The Fujitsu Research Institute’s Schulz notes that “improved corporate governance is a long-term project of the Abe government”, but sees significant structural reform as still being a way off.
“The Nissan story is an outlier, it is a story about executive pay and the outsized leadership figure of Mr Ghosn that goes back to before the Stewardship Code,” said Schulz.
“The government has been dragged deeply into this because of the presence of Renault, of which the French government is a big shareholder. So this has got up to the national government level, with the economy ministers involved,” he added.
But it’s at the consumer level that Nissan’s fate will be ultimately decided. Despite classics such as the sporty GT-R and innovative Leaf electric vehicle, sales figures have been falling.

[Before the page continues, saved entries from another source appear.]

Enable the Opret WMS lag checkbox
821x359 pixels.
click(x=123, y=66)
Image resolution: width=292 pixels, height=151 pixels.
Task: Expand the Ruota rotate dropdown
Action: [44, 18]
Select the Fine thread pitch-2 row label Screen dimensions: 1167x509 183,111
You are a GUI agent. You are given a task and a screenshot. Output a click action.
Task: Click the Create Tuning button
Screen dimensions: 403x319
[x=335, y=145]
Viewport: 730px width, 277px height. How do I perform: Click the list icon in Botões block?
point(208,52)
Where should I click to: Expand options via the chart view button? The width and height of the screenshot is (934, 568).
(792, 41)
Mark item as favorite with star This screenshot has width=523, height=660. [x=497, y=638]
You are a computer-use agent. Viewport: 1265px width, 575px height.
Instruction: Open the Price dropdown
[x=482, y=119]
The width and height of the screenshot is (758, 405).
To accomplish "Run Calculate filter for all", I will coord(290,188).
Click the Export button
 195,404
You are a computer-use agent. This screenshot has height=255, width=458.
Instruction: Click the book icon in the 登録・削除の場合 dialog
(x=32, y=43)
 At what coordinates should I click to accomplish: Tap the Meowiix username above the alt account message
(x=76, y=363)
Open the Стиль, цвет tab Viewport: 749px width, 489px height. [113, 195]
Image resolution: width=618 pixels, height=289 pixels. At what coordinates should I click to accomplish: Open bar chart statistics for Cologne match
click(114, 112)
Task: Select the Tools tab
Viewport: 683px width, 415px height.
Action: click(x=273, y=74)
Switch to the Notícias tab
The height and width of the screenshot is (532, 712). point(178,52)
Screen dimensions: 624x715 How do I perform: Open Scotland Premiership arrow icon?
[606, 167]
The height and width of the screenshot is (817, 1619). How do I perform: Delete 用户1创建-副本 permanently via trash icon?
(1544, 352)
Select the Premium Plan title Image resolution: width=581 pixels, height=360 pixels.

The company saw sales fall six percent globally in the March-to-June quarter, losing market share slightly in Japan and North America. In Europe, Nissan’s share of the market fell from 3.0 percent in its 2018 fiscal year, to 2.4 percent in its latest quarter. Nissan sales were also down in China, though it gained a little share of what was a shrinking market.
The poor results and outlook prompted the carmaker to announce job cuts of 12,500 positions in July, amounting to around 10 percent of its workforce worldwide.
The ongoing leadership problems may also take a toll on how customers view the company.
Many Nissan drivers dismissed the Ghosn scandal as a problem with a single individual, and an outsider appointed by Renault at that. But with CEO Saikawa, who was harshly critical of Ghosn after his arrest, now also accused of being wrongly overpaid, perceptions may be shifting.
“One of the reasons we bought a Nissan is because the company’s headquarters is here in Yokohama and I drive past their offices quite often,” Kanako Hosomura, a 37-year-old homemaker who has driven a Nissan Note for around seven years, told Al Jazeera. “I’m very disappointed in what has been happening there, although it’s difficult to get a full idea of the problems just from reading the newspapers. But it’s clear that there are some serious problems in the company.”
Nevertheless, Hosomura said she would buy another Nissan, “if their cars are still safe, fuel-efficient and they look good”.
“But if it comes out that there are problems with the cars they have been covering up … then that’s a different matter,” she added. “They can’t lie to their customers and expect us to still be loyal.”